_What the task requires:_ Render the data below as a JSON list of strings, one string per line, with blank lines omitted.

_Information supplied:_
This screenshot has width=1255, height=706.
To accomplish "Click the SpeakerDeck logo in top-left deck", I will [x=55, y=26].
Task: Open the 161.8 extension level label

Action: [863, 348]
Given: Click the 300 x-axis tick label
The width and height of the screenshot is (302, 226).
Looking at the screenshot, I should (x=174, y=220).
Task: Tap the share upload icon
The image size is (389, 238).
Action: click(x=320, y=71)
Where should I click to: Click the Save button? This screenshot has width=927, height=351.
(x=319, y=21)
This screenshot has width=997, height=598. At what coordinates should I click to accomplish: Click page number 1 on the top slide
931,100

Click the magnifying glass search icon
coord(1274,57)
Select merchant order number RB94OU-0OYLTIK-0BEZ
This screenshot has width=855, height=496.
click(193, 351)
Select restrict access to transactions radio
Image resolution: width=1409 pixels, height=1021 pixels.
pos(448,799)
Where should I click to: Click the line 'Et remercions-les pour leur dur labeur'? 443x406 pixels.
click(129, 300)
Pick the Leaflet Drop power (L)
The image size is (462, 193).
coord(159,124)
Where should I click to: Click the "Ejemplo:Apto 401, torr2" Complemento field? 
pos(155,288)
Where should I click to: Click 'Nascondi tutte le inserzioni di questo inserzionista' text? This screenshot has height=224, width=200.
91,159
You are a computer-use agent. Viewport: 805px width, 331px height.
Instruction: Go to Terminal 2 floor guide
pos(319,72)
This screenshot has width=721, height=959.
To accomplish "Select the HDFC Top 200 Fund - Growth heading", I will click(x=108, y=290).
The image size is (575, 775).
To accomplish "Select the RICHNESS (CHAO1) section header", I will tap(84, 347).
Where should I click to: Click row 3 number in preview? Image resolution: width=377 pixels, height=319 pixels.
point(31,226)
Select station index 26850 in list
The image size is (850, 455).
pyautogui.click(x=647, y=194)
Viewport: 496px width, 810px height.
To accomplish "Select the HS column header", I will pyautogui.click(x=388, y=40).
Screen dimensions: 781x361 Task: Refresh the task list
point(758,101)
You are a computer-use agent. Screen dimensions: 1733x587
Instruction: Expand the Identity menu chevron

_Answer to this problem:_
[
  "This screenshot has width=1255, height=706.",
  "To accomplish \"Click the SpeakerDeck logo in top-left deck\", I will [x=55, y=26].",
  "Task: Open the 161.8 extension level label",
  "Action: [863, 348]",
  "Given: Click the 300 x-axis tick label",
  "The width and height of the screenshot is (302, 226).",
  "Looking at the screenshot, I should (x=174, y=220).",
  "Task: Tap the share upload icon",
  "The image size is (389, 238).",
  "Action: click(x=320, y=71)",
  "Where should I click to: Click the Save button? This screenshot has width=927, height=351.",
  "(x=319, y=21)",
  "This screenshot has width=997, height=598. At what coordinates should I click to accomplish: Click page number 1 on the top slide",
  "931,100",
  "Click the magnifying glass search icon",
  "coord(1274,57)",
  "Select merchant order number RB94OU-0OYLTIK-0BEZ",
  "This screenshot has width=855, height=496.",
  "click(193, 351)",
  "Select restrict access to transactions radio",
  "Image resolution: width=1409 pixels, height=1021 pixels.",
  "pos(448,799)",
  "Where should I click to: Click the line 'Et remercions-les pour leur dur labeur'? 443x406 pixels.",
  "click(129, 300)",
  "Pick the Leaflet Drop power (L)",
  "The image size is (462, 193).",
  "coord(159,124)",
  "Where should I click to: Click the \"Ejemplo:Apto 401, torr2\" Complemento field? ",
  "pos(155,288)",
  "Where should I click to: Click 'Nascondi tutte le inserzioni di questo inserzionista' text? This screenshot has height=224, width=200.",
  "91,159",
  "You are a computer-use agent. Viewport: 805px width, 331px height.",
  "Instruction: Go to Terminal 2 floor guide",
  "pos(319,72)",
  "This screenshot has width=721, height=959.",
  "To accomplish \"Select the HDFC Top 200 Fund - Growth heading\", I will click(x=108, y=290).",
  "The image size is (575, 775).",
  "To accomplish \"Select the RICHNESS (CHAO1) section header\", I will tap(84, 347).",
  "Where should I click to: Click row 3 number in preview? Image resolution: width=377 pixels, height=319 pixels.",
  "point(31,226)",
  "Select station index 26850 in list",
  "The image size is (850, 455).",
  "pyautogui.click(x=647, y=194)",
  "Viewport: 496px width, 810px height.",
  "To accomplish \"Select the HS column header\", I will pyautogui.click(x=388, y=40).",
  "Screen dimensions: 781x361 Task: Refresh the task list",
  "point(758,101)",
  "You are a computer-use agent. Screen dimensions: 1733x587",
  "Instruction: Expand the Identity menu chevron"
]